Displaced Sudanese wait to receive humanitarian aid at the Abu al-Naga displacement camp in the Gedaref State, some 420km east of the capital Khartoum on February 6, 2026. (AFP)
Displaced Sudanese wait to receive humanitarian aid at the Abu al-Naga displacement camp in the Gedaref State, some 420km east of the capital Khartoum on February 6, 2026. (AFP)

A drone attack by a notorious paramilitary group hit a vehicle carrying displaced families in central Sudan Saturday, killing at least 24 people, including eight children, a doctors’ group said.

The attack by the Rapid Support Forces occurred close to the city of Rahad in North Kordofan province, said the Sudan Doctors Network, which tracks the country’s ongoing war.

The vehicle transported displaced people who fled fighting in the Dubeiker area of North Kordofan, the doctors’ group said in a statement.

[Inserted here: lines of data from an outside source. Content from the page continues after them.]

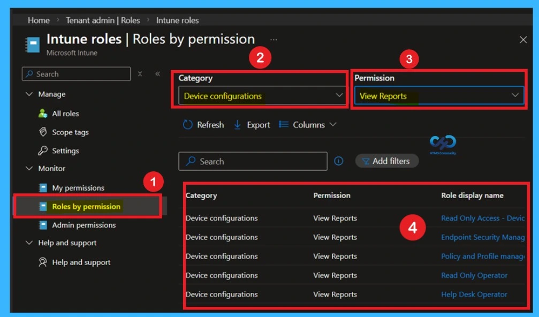The width and height of the screenshot is (539, 317).
Task: Open the Read Only Operator role
Action: 474,275
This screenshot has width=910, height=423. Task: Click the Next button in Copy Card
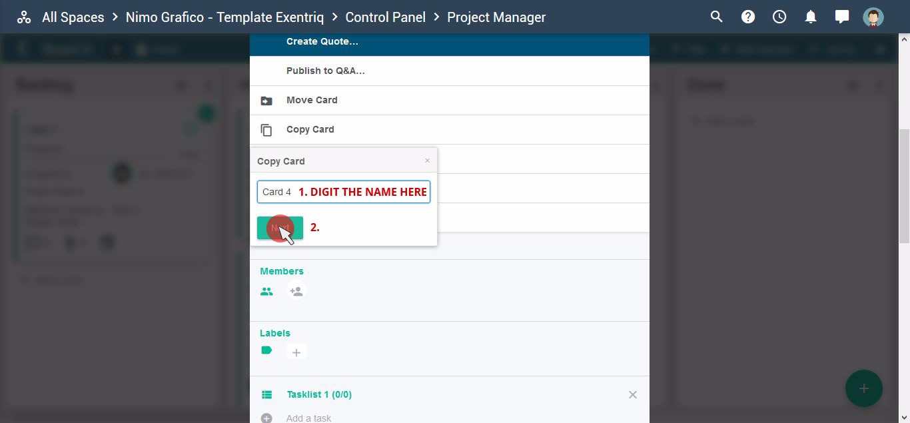tap(280, 228)
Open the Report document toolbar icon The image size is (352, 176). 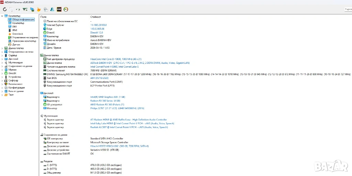click(x=11, y=9)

Among the dead children were two infants, the group said.

The doctors’ group urged the international community and rights organizations to “take immediate action to protect civilians and hold the RSF leadership directly accountable for these violations.”

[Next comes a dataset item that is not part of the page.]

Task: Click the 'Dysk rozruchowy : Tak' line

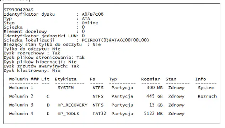Action: [x=32, y=53]
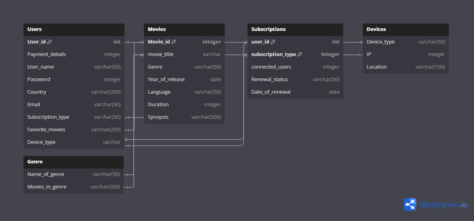Select the Devices table header
This screenshot has height=221, width=474.
click(x=406, y=29)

There was no immediate comment from the RSF, which has been at war against the Sudanese military for control of the country for about three years.

Sudan plunged into chaos in April 2023 when a power struggle between the military and the RSF exploded into open fighting in the capital, Khartoum, and elsewhere in the country.

The devastating war has killed more than 40,000 people, according to UN figures, but aid groups say that is an undercount and the true number could be many times higher.

It created the world’s largest humanitarian crisis with over 14 million people forced to flee their homes. It fueled disease outbreaks and pushed parts of the country into famine.